Saturday, April 30, 2016

32 Contestants!

It's getting to be that time again...when ragtime musicians and their supporters gear up for the World Championship Old-Time Piano Playing Contest and Festival. And this year, the plot thickens.

The reason: After four decades of the event taking place in (as things turned out) four cities in Illinois (Monticello, Decatur, Peoria, and East Peoria), old-time piano's biggest competition (well, at least on American soil) begins a new chapter...on and around the campus of the University of Mississippi. This year's dates: 5-26/30-2016.

I won't get to go to Oxford, MS this time around. And the culprit is the cataract in my left eye. (It's going to have to be removed later this year or early in 2017, depending on when or if I'm able to receive a bonus from the plastics factory that currently employs me. And the eye-care clinic performing the surgery wants $1,500 up front- and the retina surgery I underwent on 12-14-2015 completely paid up- before an ophthalmologist can touch my left eyeball again.)

You bet I've got health insurance through my place of work.

It's just that, with its $1,500 deductible, the insurance is worthless when the staff at the eye clinic you trade with tells you: "We're going to have to shoot a laser into your eye."

Result: I've decided to retire from OTPP competition and focus on performing here in the Omaha/Council Bluffs/Bellevue area.

I came back to this area on 3-29-1997, and as a result, I couldn't make the trip to Decatur that Memorial Day weekend (hadn't racked enough vacation time at my then-new gig as a data storage technician for an infotech firm).

So...I made gearing up for OTPP '98 one of my goals.

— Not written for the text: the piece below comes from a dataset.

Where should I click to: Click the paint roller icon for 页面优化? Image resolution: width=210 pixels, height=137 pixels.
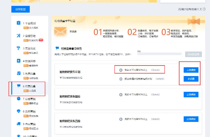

The 1997 Decatur experience featured an eighteen-player field (fourteen in the Regular Division and four in the Junior Division) in which Brian Holland grabbed the Traveling Trophy for the first time...and Noah Harmon beat out Mindy Dunkle on technical points for the JD title. 

The next year, Noah, Mindy, and their fellow 1997 JD competitors John Clark and Neil Blaze had to fight off seven new younger contestants: Kara Huber, Peter Segrist, Joe King, Katrina Kappes, Noah's younger brother Zack, and two names we'd hear from during the decade to come: An Illinoisan named Harrison Wade and a 12-year-old Marylander named Adam Yarian. 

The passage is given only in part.